### [What this task involves]
Can you arrange the records from the line with "Expand the Product dropdown menu" to the line with "I will 88,35.", both included, as a JSON list of strings with one string per line and blank lines left out?

Collection entries
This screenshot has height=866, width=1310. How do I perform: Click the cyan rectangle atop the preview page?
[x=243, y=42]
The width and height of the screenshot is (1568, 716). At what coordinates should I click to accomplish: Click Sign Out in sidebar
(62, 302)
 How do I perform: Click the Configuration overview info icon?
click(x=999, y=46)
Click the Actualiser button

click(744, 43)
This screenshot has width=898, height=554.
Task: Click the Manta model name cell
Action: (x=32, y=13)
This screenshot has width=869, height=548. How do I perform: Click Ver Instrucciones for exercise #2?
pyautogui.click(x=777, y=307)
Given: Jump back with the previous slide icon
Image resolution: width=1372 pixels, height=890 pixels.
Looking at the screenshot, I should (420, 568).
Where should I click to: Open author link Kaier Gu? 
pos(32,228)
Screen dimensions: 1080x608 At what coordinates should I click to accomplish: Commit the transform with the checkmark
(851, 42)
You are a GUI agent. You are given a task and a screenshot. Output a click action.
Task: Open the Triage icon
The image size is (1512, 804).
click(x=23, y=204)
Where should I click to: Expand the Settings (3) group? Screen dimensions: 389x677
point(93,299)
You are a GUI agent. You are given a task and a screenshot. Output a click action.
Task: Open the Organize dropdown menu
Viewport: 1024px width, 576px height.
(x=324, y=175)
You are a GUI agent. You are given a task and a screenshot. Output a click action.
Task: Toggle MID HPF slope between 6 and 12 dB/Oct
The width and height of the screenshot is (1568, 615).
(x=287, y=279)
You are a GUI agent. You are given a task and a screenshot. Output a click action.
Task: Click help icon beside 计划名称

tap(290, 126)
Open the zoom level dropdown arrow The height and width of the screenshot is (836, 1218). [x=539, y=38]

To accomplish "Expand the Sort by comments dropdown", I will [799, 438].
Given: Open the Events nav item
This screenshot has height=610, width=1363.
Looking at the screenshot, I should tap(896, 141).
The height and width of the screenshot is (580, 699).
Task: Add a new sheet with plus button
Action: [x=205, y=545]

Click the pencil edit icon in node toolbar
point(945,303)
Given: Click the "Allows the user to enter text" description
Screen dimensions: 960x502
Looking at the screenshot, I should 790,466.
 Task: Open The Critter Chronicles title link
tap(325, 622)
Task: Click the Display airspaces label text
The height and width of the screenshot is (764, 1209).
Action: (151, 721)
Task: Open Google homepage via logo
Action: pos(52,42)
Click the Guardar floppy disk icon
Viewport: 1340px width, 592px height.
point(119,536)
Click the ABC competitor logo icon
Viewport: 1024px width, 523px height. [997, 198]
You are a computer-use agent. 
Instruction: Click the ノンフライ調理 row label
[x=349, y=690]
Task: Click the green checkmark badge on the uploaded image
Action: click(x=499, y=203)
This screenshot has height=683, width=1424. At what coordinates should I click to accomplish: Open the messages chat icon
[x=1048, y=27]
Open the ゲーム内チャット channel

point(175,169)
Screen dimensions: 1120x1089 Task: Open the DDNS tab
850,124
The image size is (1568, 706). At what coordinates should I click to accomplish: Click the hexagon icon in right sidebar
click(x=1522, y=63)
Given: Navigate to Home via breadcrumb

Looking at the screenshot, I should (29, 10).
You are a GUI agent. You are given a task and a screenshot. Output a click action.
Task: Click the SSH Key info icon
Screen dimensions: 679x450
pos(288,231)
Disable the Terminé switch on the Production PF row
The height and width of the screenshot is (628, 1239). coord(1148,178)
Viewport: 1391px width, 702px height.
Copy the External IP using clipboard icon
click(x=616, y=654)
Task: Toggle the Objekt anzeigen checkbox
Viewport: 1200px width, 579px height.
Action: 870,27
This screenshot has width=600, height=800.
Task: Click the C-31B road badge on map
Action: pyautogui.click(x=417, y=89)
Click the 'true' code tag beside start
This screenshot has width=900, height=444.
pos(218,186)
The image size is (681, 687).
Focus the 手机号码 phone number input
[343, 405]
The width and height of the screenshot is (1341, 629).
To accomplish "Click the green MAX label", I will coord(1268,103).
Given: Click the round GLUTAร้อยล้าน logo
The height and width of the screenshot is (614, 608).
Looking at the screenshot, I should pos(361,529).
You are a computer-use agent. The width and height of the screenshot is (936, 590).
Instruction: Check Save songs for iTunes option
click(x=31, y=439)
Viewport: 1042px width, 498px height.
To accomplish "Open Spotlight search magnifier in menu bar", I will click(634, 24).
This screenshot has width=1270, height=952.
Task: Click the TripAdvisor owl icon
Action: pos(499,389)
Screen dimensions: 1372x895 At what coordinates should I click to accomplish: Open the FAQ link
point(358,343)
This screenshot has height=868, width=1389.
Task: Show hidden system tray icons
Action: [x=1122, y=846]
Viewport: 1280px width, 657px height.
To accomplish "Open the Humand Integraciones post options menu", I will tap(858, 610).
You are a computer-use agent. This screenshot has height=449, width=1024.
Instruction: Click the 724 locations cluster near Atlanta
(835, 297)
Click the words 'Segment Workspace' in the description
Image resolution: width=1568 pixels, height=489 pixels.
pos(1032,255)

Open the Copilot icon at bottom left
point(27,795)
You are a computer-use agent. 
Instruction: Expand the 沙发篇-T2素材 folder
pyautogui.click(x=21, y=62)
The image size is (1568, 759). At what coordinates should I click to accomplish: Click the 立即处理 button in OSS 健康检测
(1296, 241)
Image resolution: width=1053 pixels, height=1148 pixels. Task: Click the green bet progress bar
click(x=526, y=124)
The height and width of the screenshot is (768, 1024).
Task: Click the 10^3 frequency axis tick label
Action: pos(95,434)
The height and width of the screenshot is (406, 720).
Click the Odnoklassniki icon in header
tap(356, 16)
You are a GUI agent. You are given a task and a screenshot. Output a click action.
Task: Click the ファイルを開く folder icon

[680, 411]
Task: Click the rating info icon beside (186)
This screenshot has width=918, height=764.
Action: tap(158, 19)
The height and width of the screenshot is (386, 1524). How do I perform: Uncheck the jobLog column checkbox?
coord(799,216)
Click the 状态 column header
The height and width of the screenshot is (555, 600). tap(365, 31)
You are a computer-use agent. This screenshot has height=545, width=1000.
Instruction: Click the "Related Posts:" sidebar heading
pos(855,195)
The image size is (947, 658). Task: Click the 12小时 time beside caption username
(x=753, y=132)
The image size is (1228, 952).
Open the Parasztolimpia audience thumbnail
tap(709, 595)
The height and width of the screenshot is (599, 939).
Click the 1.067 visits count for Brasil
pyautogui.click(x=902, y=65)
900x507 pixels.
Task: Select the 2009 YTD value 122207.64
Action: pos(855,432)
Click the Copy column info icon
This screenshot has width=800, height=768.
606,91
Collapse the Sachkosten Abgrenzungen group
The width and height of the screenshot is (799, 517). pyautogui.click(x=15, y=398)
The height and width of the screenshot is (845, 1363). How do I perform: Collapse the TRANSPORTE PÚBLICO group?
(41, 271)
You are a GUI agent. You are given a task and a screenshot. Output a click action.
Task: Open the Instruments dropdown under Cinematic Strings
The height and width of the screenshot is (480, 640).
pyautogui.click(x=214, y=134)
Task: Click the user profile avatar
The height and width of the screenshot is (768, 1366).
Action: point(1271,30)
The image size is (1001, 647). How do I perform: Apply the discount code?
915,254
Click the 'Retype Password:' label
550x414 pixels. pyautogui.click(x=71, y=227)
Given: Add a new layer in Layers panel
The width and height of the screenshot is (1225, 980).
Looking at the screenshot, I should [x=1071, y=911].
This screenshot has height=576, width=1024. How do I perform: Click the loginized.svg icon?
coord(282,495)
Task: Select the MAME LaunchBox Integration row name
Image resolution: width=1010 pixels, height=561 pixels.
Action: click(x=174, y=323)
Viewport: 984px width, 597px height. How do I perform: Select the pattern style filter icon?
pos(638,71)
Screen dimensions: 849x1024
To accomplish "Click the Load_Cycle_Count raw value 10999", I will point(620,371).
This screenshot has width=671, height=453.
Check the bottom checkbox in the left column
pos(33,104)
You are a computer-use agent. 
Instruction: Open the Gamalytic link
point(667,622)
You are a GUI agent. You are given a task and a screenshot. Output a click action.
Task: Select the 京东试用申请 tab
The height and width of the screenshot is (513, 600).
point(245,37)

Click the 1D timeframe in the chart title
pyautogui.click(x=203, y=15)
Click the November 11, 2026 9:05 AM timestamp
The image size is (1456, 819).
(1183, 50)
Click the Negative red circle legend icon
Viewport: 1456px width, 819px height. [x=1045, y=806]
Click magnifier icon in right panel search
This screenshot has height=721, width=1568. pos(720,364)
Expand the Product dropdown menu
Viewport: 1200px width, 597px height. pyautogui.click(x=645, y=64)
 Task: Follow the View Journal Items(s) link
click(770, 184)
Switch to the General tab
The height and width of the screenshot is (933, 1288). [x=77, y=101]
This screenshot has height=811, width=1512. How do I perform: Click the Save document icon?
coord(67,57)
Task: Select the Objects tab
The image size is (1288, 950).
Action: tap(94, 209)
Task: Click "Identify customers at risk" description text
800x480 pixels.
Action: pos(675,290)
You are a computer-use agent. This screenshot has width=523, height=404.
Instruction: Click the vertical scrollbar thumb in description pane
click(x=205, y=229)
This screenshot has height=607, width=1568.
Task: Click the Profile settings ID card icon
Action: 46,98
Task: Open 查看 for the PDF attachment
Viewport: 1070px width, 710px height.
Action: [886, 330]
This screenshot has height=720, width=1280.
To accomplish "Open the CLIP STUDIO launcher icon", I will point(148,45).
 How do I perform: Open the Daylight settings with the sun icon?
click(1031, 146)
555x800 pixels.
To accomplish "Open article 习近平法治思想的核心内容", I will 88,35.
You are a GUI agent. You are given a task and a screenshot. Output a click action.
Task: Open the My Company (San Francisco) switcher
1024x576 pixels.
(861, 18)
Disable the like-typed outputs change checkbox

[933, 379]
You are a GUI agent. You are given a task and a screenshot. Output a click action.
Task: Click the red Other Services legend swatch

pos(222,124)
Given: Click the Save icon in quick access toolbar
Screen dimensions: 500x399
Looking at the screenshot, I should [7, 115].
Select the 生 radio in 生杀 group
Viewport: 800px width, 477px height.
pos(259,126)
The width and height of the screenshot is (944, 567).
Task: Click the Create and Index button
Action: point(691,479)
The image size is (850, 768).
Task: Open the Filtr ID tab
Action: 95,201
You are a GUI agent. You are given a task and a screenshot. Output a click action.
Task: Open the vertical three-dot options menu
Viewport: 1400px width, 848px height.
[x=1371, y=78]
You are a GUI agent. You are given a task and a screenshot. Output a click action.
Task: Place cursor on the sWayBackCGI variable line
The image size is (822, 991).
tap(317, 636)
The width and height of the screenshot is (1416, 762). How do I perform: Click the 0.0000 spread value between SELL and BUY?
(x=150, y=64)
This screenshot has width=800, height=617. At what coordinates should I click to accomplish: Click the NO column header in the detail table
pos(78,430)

### [Result of the task]
[
  "Expand the Product dropdown menu",
  "Viewport: 1200px width, 597px height. pyautogui.click(x=645, y=64)",
  " Task: Follow the View Journal Items(s) link",
  "click(770, 184)",
  "Switch to the General tab",
  "The height and width of the screenshot is (933, 1288). [x=77, y=101]",
  "This screenshot has height=811, width=1512. How do I perform: Click the Save document icon?",
  "coord(67,57)",
  "Task: Select the Objects tab",
  "The image size is (1288, 950).",
  "Action: tap(94, 209)",
  "Task: Click \"Identify customers at risk\" description text",
  "800x480 pixels.",
  "Action: pos(675,290)",
  "You are a computer-use agent. This screenshot has width=523, height=404.",
  "Instruction: Click the vertical scrollbar thumb in description pane",
  "click(x=205, y=229)",
  "This screenshot has height=607, width=1568.",
  "Task: Click the Profile settings ID card icon",
  "Action: 46,98",
  "Task: Open 查看 for the PDF attachment",
  "Viewport: 1070px width, 710px height.",
  "Action: [886, 330]",
  "This screenshot has height=720, width=1280.",
  "To accomplish \"Open the CLIP STUDIO launcher icon\", I will point(148,45).",
  " How do I perform: Open the Daylight settings with the sun icon?",
  "click(1031, 146)",
  "555x800 pixels.",
  "To accomplish \"Open article 习近平法治思想的核心内容\", I will 88,35."
]